Jadi berdasarkan uraian di atas
dapat disimpulkan bahwa abrasi sangat berdampak terhadap kehidupan.
Dibandingkan dengan dampak positif, abrasi lebih banyak dampak negatif yang
mana dampak negatif ini sangat merugikan manusia, lingkungan, dan aktivitas
manusia itu sendiri. Tidak hanya itu, wilayah negara kita, Indonesia juga
semakin menyempit. Ironisnya, semua dampak ini sebagian besar disebabkan oleh
manusia.
2.3 Upaya Mengurangi Kerusakan yang
Ditimbulkan Abrasi
Abrasi tidak
mungkin bisa dicegah karena setiap hari air laut terus bergerak dan angin pun
tak berhenti berhembus. Oleh karena itu, kita sebagai manusia hanya bisa
mengurangi, menghambat, atau memperkecil kerusakan yang diakibatkan oleh
abrasi.

** Soal Latihan a **
Tulis ulang baris-baris daftar di bawah ini, mulai dari baris yang memuat "Open the Resource Center people icon" sampai baris terakhir daftar.

** Bahan Sumber **
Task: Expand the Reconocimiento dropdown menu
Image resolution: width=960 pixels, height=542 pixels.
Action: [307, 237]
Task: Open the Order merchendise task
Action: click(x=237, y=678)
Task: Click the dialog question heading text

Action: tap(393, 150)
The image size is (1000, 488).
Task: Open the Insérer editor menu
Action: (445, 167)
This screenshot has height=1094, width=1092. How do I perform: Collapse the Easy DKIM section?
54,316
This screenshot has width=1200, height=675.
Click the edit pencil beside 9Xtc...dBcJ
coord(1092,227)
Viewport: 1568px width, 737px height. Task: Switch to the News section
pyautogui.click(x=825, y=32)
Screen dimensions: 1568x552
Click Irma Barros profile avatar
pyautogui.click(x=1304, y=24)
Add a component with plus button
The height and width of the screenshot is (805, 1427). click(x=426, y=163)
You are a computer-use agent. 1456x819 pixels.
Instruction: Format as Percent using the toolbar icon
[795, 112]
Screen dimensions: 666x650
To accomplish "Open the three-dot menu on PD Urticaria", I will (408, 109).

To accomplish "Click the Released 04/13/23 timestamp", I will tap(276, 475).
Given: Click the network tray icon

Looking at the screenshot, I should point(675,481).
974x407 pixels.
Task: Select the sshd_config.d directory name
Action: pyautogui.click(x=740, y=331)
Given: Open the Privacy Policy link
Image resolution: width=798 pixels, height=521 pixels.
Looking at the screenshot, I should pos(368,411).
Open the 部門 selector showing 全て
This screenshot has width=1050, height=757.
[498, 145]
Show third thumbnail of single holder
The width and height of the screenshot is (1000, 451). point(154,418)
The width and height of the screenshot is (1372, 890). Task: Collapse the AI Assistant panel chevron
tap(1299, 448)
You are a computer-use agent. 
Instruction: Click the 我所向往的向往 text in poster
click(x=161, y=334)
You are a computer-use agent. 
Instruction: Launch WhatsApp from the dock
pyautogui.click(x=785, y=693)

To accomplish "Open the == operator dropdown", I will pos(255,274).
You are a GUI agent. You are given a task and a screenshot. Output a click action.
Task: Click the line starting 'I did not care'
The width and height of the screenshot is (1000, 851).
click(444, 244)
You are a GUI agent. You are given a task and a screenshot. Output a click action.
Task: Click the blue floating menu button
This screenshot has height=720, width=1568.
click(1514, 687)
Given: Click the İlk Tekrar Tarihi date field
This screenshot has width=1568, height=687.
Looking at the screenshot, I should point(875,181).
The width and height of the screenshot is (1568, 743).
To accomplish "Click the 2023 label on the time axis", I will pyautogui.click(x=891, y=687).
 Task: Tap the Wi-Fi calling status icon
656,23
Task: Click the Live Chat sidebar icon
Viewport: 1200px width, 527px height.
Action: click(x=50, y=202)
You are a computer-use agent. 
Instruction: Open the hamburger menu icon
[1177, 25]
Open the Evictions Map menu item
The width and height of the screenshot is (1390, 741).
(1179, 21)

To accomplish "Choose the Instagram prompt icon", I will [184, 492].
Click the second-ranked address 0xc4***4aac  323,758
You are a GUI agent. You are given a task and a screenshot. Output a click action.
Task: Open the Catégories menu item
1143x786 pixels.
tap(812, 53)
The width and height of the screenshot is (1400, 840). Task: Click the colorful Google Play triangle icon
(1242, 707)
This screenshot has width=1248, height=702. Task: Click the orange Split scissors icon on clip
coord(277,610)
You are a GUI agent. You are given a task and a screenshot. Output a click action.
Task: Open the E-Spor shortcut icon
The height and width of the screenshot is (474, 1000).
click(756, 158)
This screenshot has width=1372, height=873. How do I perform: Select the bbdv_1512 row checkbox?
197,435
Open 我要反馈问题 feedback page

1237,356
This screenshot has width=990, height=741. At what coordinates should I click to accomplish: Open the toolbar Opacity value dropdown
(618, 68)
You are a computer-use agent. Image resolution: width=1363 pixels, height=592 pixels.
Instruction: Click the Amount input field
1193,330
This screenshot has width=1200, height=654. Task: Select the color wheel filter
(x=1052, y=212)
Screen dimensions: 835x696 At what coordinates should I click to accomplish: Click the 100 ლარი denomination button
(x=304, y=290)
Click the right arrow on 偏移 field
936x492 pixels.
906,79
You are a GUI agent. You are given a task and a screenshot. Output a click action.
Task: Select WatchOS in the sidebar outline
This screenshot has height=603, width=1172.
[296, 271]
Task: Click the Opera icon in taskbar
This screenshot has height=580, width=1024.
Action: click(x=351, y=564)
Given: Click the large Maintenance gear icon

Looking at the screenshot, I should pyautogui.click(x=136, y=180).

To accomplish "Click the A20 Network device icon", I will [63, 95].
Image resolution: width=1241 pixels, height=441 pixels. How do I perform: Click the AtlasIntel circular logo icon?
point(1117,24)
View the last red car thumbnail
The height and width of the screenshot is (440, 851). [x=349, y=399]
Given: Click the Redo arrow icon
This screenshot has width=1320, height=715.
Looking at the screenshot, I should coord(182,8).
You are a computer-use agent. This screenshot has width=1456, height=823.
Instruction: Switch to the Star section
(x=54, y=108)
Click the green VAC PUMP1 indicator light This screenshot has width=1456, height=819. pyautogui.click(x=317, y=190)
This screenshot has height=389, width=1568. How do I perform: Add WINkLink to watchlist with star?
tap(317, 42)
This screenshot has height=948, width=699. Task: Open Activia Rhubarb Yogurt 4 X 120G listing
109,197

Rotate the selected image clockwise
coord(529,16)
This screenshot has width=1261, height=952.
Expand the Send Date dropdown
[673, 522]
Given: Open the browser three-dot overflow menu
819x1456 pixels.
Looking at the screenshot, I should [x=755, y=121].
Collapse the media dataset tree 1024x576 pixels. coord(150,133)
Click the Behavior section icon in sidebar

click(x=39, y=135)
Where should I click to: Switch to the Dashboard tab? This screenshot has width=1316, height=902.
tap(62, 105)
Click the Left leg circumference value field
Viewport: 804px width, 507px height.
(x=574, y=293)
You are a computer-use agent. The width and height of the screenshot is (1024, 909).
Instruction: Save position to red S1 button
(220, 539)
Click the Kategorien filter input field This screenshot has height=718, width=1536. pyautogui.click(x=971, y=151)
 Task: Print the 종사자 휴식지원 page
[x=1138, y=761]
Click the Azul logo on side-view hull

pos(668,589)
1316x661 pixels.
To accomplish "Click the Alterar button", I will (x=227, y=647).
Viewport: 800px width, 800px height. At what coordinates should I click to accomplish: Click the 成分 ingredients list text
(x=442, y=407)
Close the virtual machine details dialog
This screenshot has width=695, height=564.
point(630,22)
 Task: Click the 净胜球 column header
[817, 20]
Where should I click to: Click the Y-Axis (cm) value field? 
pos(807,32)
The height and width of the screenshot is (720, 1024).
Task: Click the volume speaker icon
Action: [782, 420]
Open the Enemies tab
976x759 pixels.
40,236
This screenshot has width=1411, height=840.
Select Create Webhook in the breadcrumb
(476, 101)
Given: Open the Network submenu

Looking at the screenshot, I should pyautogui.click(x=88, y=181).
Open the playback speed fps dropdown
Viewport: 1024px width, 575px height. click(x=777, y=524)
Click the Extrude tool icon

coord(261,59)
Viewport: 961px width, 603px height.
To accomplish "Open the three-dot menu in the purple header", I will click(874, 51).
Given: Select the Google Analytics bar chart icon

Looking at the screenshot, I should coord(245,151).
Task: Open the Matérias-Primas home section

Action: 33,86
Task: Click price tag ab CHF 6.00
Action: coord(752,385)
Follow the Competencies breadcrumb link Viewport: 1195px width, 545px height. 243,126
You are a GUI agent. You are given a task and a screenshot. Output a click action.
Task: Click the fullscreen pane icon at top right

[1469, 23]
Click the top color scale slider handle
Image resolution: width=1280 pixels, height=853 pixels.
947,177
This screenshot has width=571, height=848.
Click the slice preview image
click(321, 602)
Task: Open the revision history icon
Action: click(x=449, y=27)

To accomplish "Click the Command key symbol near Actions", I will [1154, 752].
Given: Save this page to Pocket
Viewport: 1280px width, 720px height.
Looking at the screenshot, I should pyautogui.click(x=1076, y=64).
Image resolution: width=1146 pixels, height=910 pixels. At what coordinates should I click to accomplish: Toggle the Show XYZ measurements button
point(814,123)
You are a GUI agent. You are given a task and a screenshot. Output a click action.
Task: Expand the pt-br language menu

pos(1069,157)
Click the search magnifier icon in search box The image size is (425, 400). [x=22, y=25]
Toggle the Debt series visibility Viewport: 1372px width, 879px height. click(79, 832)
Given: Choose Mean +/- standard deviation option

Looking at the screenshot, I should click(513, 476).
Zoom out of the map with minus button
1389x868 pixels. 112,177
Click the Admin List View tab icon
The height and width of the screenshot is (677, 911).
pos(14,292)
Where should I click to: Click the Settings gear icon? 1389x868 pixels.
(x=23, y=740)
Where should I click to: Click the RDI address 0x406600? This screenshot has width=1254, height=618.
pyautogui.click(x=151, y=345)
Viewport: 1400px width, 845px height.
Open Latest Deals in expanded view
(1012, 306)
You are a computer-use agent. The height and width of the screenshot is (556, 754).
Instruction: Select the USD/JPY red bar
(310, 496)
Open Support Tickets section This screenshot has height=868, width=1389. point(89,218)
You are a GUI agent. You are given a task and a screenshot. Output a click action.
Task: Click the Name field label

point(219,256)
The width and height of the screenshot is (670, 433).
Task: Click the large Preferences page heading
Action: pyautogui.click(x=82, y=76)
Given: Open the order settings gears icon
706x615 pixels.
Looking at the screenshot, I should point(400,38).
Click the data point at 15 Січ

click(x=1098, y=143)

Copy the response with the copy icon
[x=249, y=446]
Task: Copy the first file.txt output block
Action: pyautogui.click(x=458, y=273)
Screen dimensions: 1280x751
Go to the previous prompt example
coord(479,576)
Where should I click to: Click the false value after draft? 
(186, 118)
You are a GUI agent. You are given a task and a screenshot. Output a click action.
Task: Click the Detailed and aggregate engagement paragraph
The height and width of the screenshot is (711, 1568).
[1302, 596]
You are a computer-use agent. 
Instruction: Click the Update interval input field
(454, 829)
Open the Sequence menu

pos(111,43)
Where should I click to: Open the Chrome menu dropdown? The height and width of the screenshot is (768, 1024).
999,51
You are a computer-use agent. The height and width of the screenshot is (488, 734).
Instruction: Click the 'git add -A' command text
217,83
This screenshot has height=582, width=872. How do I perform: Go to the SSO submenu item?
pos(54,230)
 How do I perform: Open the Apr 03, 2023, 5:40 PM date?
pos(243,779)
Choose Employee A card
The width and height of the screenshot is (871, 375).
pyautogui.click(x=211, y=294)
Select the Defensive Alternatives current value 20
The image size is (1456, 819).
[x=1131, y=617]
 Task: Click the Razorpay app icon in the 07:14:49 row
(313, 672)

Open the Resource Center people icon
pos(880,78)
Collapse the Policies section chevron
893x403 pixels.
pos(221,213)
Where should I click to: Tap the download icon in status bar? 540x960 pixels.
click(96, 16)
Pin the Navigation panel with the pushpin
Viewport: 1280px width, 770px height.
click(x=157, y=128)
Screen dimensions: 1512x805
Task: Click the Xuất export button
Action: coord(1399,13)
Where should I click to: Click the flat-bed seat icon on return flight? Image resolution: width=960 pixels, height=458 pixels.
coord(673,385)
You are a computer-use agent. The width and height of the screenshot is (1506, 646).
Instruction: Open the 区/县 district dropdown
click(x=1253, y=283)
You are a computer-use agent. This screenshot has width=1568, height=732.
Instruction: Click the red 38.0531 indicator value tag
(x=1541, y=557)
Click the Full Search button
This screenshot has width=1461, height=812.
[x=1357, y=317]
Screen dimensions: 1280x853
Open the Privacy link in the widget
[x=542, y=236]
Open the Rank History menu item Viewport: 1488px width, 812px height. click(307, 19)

** Soal Latihan b **
Lanjutkan teks tentang abrasi di atas dari bagian terakhirnya.

** Hasil Latihan a **
Open the Resource Center people icon
pos(880,78)
Collapse the Policies section chevron
893x403 pixels.
pos(221,213)
Where should I click to: Tap the download icon in status bar? 540x960 pixels.
click(96, 16)
Pin the Navigation panel with the pushpin
Viewport: 1280px width, 770px height.
click(x=157, y=128)
Screen dimensions: 1512x805
Task: Click the Xuất export button
Action: coord(1399,13)
Where should I click to: Click the flat-bed seat icon on return flight? Image resolution: width=960 pixels, height=458 pixels.
coord(673,385)
You are a computer-use agent. The width and height of the screenshot is (1506, 646).
Instruction: Open the 区/县 district dropdown
click(x=1253, y=283)
You are a computer-use agent. This screenshot has width=1568, height=732.
Instruction: Click the red 38.0531 indicator value tag
(x=1541, y=557)
Click the Full Search button
This screenshot has width=1461, height=812.
[x=1357, y=317]
Screen dimensions: 1280x853
Open the Privacy link in the widget
[x=542, y=236]
Open the Rank History menu item Viewport: 1488px width, 812px height. click(307, 19)

** Hasil Latihan b **
Ada beberapa hal yang bisa dilakukan
untuk mengatasi (paling tidak menghambat) masalah abrasi pantai ini menurut
Islahudin (2012), yaitu:
1. Pemulihan
hutan mangrove di sekitar pantai yang terkena dampak abrasi tersebut. Pemerintah telah melakukan berbagai upaya rehabilitasi
untuk memperbaiki tanaman mangrove yang rusak tersebut. Pada 2004 dan 2005 pemerintah mampu menghijaukan 34.601 hektar
hutan mangrove (bakau), sedangkan pada tahun 2006 sekitar 2.790 hektar.
2.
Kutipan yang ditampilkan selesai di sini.